Miércoles, 22 de noviembre de 2006
El gran idependiente


Una triste noticia para los verdaderos amantes del cine. El maestro Robert Altman falleció el lunes pasado y dejó un lugar difícil de ser ocupado

Por Alberto Servat

Cuando el cine independiente no existía, ya estaba Robert Altman desafiando a la gran industria del cine. Sin aspavientos personales y únicamente armado con su talento, logró poner en jaque a los grandes estudios con una rica filmografía y un puñado de obras maestras.

Altman no solamente fue un rebelde, aunque siempre se le recordará así. Era un cineasta capaz de explorar todas las convenciones narrativas hasta revitalizarlas de tal manera que marcaba la pauta por seguir.

La noticia de su muerte fue dada a conocer ayer por un portavoz de su compañía productora. El comunicado fue simple y directo, sin precisar detalles. Así fue su vida privada.

¿Qué más podemos decir de este gigante del cine? Que nació el 20 de febrero de 1925 en Kansas City; que fue copiloto de un bombardero en las Antillas; que se formó en la televisión en series como "Alfred Hitchcock presenta"; y que nunca obtuvo el Óscar, pasando de esa manera a la lista de los elegidos, los mejores talentos de la historia del cine a los que una miope Academia solamente concede el premio honorario.

LOS TÍTULOS DORADOS
Si algo podemos afirmar de su cine es que abordó todos los temas.

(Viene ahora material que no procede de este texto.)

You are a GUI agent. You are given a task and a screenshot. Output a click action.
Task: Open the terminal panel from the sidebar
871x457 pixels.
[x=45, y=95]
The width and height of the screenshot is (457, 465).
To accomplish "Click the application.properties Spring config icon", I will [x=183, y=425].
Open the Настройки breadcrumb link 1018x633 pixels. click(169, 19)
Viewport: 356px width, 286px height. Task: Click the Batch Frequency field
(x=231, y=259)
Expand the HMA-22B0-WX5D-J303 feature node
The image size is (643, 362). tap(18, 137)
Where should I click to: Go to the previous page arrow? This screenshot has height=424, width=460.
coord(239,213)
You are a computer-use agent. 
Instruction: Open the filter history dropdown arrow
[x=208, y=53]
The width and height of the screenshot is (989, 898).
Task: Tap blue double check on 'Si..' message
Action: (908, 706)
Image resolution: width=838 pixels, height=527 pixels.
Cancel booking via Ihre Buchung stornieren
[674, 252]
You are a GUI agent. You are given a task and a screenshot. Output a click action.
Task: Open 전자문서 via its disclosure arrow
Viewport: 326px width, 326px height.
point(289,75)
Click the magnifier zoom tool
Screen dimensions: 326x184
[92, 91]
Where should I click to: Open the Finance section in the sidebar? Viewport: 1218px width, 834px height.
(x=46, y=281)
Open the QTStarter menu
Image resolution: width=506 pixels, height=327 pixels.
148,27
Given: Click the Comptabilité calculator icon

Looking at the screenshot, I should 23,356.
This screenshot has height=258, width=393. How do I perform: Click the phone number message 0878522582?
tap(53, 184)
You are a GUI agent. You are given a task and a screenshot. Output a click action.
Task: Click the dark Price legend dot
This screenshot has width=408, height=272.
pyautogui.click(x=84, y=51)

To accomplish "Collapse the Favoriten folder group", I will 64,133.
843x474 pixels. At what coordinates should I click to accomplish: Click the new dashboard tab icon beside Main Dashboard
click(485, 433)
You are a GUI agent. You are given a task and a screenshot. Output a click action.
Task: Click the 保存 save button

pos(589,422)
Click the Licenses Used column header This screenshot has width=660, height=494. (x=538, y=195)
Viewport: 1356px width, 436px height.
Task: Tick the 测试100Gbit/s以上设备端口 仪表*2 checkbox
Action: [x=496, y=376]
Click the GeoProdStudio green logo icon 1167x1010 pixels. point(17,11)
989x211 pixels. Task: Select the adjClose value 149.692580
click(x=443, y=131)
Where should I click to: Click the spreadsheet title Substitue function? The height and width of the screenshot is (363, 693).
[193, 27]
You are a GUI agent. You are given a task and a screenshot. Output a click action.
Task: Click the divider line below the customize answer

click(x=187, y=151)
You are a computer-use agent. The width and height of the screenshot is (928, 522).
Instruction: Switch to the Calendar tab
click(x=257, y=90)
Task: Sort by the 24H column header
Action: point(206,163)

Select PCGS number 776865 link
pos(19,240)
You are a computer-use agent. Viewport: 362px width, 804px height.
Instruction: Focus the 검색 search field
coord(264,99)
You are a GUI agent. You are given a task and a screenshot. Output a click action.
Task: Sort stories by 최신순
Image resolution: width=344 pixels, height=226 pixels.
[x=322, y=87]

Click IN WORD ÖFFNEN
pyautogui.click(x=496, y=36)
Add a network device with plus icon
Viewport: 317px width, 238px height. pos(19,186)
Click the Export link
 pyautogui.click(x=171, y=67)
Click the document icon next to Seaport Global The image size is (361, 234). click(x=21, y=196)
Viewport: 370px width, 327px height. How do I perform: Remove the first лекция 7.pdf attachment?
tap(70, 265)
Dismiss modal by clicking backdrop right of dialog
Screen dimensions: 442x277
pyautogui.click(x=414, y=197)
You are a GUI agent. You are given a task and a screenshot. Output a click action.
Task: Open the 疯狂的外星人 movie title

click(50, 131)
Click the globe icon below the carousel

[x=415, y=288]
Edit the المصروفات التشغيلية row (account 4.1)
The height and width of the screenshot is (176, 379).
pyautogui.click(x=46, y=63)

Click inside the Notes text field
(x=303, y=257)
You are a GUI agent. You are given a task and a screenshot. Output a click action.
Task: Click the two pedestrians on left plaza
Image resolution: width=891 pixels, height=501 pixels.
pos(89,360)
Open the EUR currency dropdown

Siempre de manera sarcástica, reflexionando sobre la futilidad de un mundo deslumbrado por su propio poder y simpatizando con los personajes más sencillos y prácticos.

El absurdo de la guerra no ha conocido mejor comedia que "M*A*S*H" (1970); las pequeñas mezquindades de los músicos fueron expuestas una por una en "Nashville" (1975); trajo abajo los mitos del viejo oeste en "McCabe & Mrs. Miller" (1971) y, sobre todo, en "Buffalo Bill and the Indians" (1976); las diferencias de clase fueron expuestas en diversas cintas, desde la brutal crítica a la clase alta estadounidense en "The Wedding" (1978) hasta la aparentemente exquisita sociedad británica de "Gosford Park" (2001). Con algunas excepciones, se trataban de películas corales, retratos multifacéticos del mundo en que le tocó vivir.

Más personal, Altman exploró en el terreno del subconsciente en "3 Women" (1977) y en las relaciones de una sociedad deshumanizada en "Short Cuts" (1993). Por supuesto, su personal visión de Hollywood no podía ser menos ácida que la monumental "The Player" (1992).

Al final de su carrera, con el prestigio ganado a pulso, los actores más famosos aceptaron trabajar en sus películas por una mínima paga. Así, podemos decir de él que es el único realizador que dirigió a la más antigua leyenda del cine, Lillian Gish, y a la sirena más popular de hoy, Lindsay Lohan.

También conoció los fracasos, pero, como todos los grandes artistas, aprendió de ellos.

Su personal relación con Hollywood queda perfectamente expuesta por él mismo: "Realmente no tenemos nada el uno contra el otro. Ellos venden zapatos y yo hago guantes".